II. Ehebedingte Zuwendung des Familienheims (§ 13 Abs. 1 Nr. 4a ErbStG)
1. Tatbestand
Rz. 4
Gemäß § 13 Abs. 1 Nr. 4a ErbStG sind lebzeitige Zuwendungen steuerfrei, mit denen
1. |
ein Ehegatte/Lebenspartner dem anderen Ehegatten/Lebenspartner (Mit-)Eigentum |
2. |
an einem im Inland oder in einem Mitgliedstaat der Europäischen Union oder einem Staat des Europäischen Wirtschaftsraums belegenen bebauten Grundstück i.S.d. § 181 BewG (siehe § 8 Rdn 37 ff.>) verschafft, |
3. |
soweit darin eine Wohnung zu eigenen Wohnzwecken genutzt wird (Familienheim). |
Rz. 5
Die Regelung sieht weder eine Wertobergrenze noch – anders als beim steuerbefreiten Erwerb von Abkömmlingen nach § 13 Abs. 1 Nr. 4c ErbStG (siehe Rdn 23>) – eine Begrenzung der Größe nach vor noch einen Objektverbrauch.

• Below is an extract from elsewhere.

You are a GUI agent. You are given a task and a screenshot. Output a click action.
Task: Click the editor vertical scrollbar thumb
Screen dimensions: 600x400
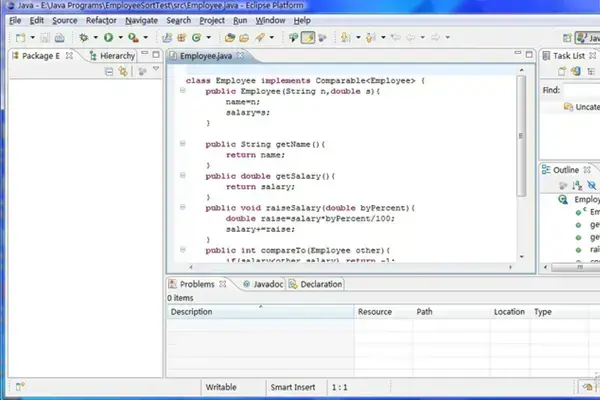point(521,136)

Es können mithin mehrere Familienheime nacheinander übertragen werden, sofern zum jeweiligen Stichtag die entsprechenden Voraussetzungen vorliegen. Auch der Güterstand ist für die Anwendung der Regelung ohne Bedeutung.
2. Familienheim
Rz. 6
Als Familienheim i.S.v. § 13 Abs. 1 Nr. 4a – 4c ErbStG gilt ein bebautes Grundstück, soweit darin eine Wohnung gemeinsam zu eigenen Wohnzwecken genutzt wird. In der Wohnung muss sich der Mittelpunkt des familiären Lebens befinden. Die Finanzverwaltung stellt bei der Beurteilung der Verhältnisse zum Stichtag auf die tatsächliche Nutzung ab. Eine Anmeldung nach dem Meldegesetz ist mithin nicht relevant. Die bloße Möblierung der Räumlichkeiten reicht für eine tatsächliche Nutzung i.S.d. Vorschrift nicht aus. Auch Zweitwohnungen, z.B. von Berufspendlern, werden von der Finanzverwaltung nicht begünstigt. Gleiches gilt für Ferienwohnungen und Wochenendhäuser. Eine Zweitwohnung ist kein Familienheim i.S.d. § 13 Abs. 1 Nr. 4a–4c ErbStG, wobei auch ein sog. Mehrfachwohnsitz (etwa häufiger Wechsel des Erblassers oder Schenkers zwischen mehreren, gleichzeitig und nebeneinander unterhaltenen Wohnsitzen) nicht zu Vervielfältigung des Begriffs des Familienheims führt. Es kann stets nur ein Familienheim i.S.d. § 13 Abs. 1 Nr. 4a–4c ErbStG geben. Bei mehreren in einem Mehrfamilienhaus genutzten Wohnungen kann die Steuerbefreiung dem Wortlaut entsprechend nur "eine Wohnung" erfassen.
Rz. 7
Anders als beim Erwerb eins Familienheims durch Abkömmlinge von Todes wegen nach § 13 Abs. 1 Nr. 4c ErbStG (siehe Rdn 23>) ist die Steuerbefreiung der Höhe nach nicht auf eine Wohnflächengröße (i.H.v. 200 qm) beschränkt. Entscheidend ist die Nutzung zu eigenen Wohnzwecken der Eheleute. Eine Mitbenutzung der Wohnung durch Kinder, Enkelkinder, Eltern oder auch eine Hausgehilfin ist nach Auffassung der Finanzverwaltung unschädlich.
Rz. 8
Bei Mischnutzung einer Immobilie, d.h. wenn diese nur teilweise als Familienheim dient und im Übrigen z.B. zu gewerblichen, freiberuflichen oder zu öffentlichen Zwecken genutzt wird oder schlicht leer steht, greift die Begünstigung entsprechend nur anteilig, wobei die tatsächlichen Nutzungsverhältnisse zum ...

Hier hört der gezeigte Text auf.